Statistical analysis

For each subject and condition (i.e., 0.8, 1.0, 1.2 m/s, aiding, and impeding), we confirmed appropriate between-stride variability for fascicle length and pennation angle measurements using intraclass correlation coefficients (ICC)65. ICC values < 0.50 were considered poor, 0.50–0.75 were moderate, 0.75–90 were good, and > 0.90 were excellent66. Shapiro–Wilk tests confirmed normality appropriate for analyses of variance for each outcome measure. Mauchly’s test of sphericity assessed the variance of the differences for each outcome measure. When the assumption of normality was violated, Greenhouse–Geisser adjustments were applied.
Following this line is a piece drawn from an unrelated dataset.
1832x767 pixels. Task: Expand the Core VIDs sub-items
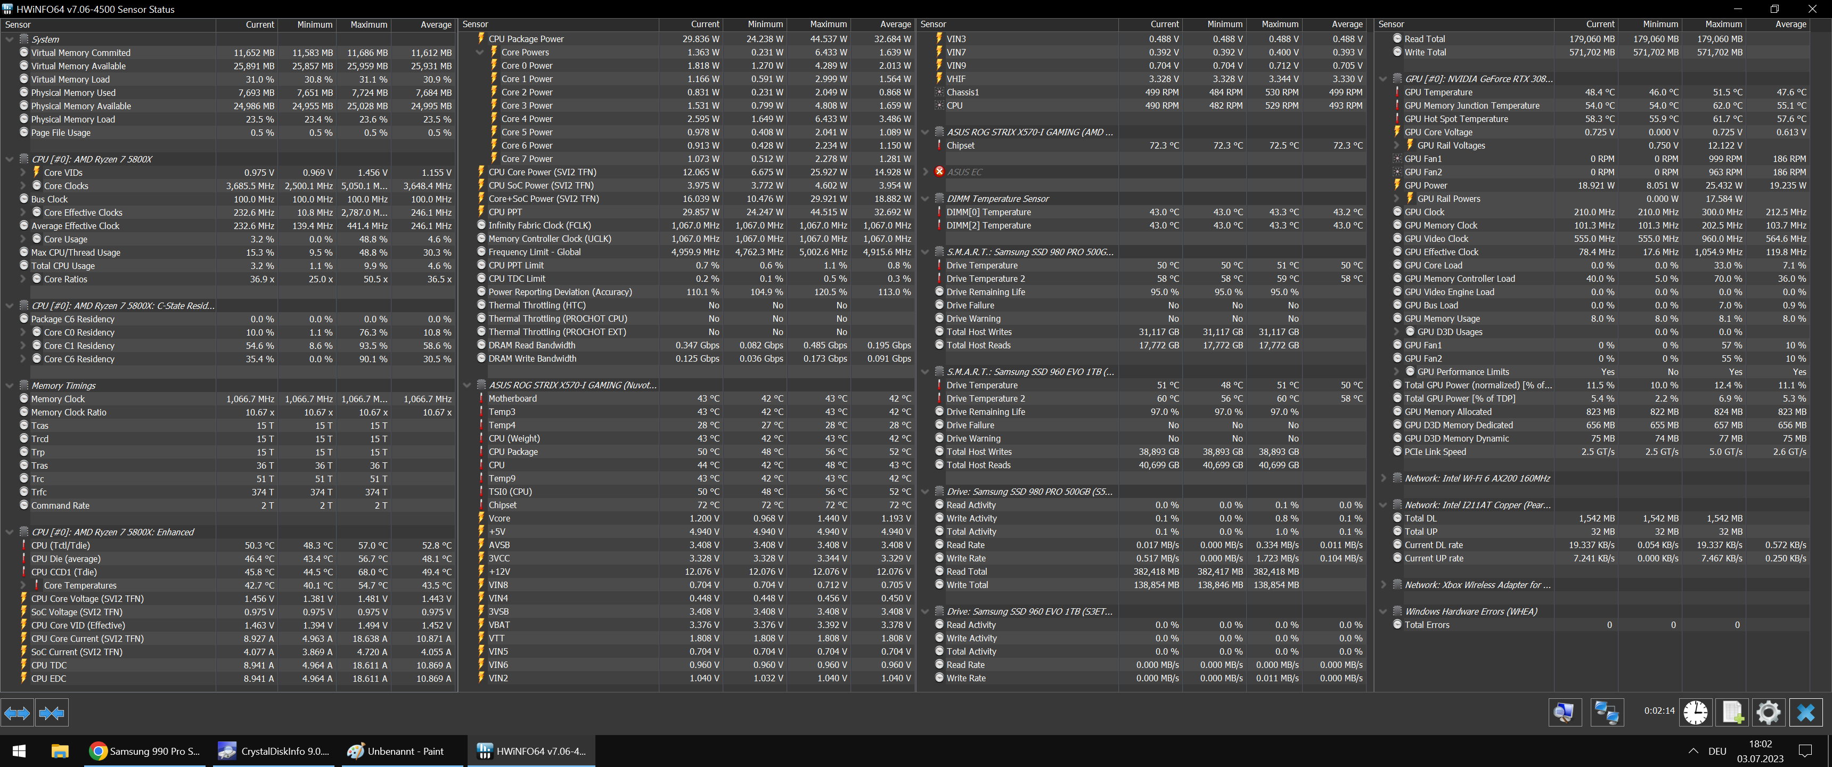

Mixed factorial ANOVAs tested for the effect of age (young vs. older adults) and speed (i.e., 0.8, 1.0, and 1.2 m/s) or horizontal pulling force (i.e., 1.2 m/s, aiding, and impeding) on ankle joint kinematics (i.e., range of motion) and kinetics (i.e., peak ankle moment, peak ankle power, and positive ankle push-off work during stance), GAS and SOL fascicle kinematics (i.e., peak fascicle shortening velocity, average fascicle length), peak AT non-uniformity during stance, and peak TS muscle length change heterogeneity at the instant of peak tendon non-uniformity. Mixed factorial ANOVAs used an alpha level of 0.05. When significant main effects were found, two-tailed independent samples t tests with Bonferroni corrections identified age-related differences. Additionally, two-tailed paired samples t tests with Bonferroni corrections identified differences between TS muscles (i.e., GAS vs. SOL) and Achilles subtendons (i.e., superficial vs. deep). Finally, for young and older adults, we calculated Bonferroni corrected Spearman’s correlation coefficients between peak AT non-uniformity, TS muscle length change heterogeneity, and ankle joint kinetic outcomes. Pairwise comparisons and Spearman’s correlations used an alpha level of 0.01. Finally, we report effect sizes as \({\eta }_{p}^{2}\) and Hedges’ g (with bias correction for sample size < 20) for main effects and pairwise comparisons, respectively. Values of g > 0.20, 0.50, and 0.80 indicated small, moderate, and large effects, respectively67.